Though there is little evidence on Biswas's life — only six letters that he wrote to his uncle, Kailash Chandra and some recently excavated circus posters and social records — Suresh Biswas has been the subject of a renewed interest as evidenced by the reprint of his 1899 biography in 2018. It includes an essay by Maria Barrera-Agarwal which provides evidence that validate Biswas's claims. A research-driven biopic-screenplay by Indranil Chakravarty has been published from Australia. A detailed discussion of Biswas' context, and an examination of the biographical sources has been published from New Zealand. Chakravarty presents Biswas's life-narrative "as a non-Western, non-elite 19th century cosmopolitan, thereby constructing a counter-narrative to the dominant discourse of cosmopolitanism as a matter of exclusive Western, elite privilege".

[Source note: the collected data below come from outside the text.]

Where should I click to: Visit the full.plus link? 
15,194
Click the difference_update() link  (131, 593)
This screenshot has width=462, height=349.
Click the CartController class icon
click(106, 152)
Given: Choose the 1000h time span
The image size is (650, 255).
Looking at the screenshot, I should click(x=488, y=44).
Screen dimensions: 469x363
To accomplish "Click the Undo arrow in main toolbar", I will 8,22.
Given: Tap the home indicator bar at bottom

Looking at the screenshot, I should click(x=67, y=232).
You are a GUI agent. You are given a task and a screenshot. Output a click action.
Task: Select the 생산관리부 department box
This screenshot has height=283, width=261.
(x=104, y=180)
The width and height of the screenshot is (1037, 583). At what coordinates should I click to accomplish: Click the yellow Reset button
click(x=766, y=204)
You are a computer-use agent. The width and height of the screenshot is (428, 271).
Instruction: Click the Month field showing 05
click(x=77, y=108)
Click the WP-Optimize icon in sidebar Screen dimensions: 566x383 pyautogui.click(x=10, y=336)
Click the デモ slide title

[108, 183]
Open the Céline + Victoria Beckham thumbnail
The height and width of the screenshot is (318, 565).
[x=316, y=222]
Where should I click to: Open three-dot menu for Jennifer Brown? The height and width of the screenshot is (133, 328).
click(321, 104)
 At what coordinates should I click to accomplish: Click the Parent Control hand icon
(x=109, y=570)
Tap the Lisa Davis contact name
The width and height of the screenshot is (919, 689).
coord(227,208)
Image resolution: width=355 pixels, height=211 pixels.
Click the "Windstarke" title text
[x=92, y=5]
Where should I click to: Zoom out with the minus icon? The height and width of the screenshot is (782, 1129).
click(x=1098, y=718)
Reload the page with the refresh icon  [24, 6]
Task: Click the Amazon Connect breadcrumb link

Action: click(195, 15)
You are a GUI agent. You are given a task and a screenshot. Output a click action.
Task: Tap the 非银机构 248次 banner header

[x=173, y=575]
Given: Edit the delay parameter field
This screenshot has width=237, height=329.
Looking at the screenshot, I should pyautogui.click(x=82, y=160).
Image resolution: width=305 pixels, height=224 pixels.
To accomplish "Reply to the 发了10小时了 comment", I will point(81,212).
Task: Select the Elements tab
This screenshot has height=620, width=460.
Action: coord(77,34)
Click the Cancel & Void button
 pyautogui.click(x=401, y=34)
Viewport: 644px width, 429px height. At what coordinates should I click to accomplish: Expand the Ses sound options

==References in later culture==
Biswas was mentioned in Satyajit Ray's novel "Chhinnamastar Abhishap" (Trans: The Curse of the Goddess), featuring the fictional detective, Feluda and also in "Du Chakay Duniya" by first Indian globe trotter Bimal Mukherjee. Bengali Comics strip creator Mayukh Chowdhury created a Bengali comics named 'Bangadesher Ranga' on him featuring him in the midst of the jungles in Brazil. Satyajit Ray also, mentions him in one other short story, "Anko Sir, Golapi Babu ar Tipu". Colonel Suresh Biswas's name was also referred in the short story "Biswas Moshai" by Banaful (Balai Chand Mukhopadhyay). Also,‌ he was mentioned in writer Hemendra Kumar Roy's story "Surjo Nogorir Gupotodhon", which belongs to Hemendra Kumar's Bimal-Kumar series.

Suresh Biswas is also mentioned in Subhas Chandra Bose autobiography.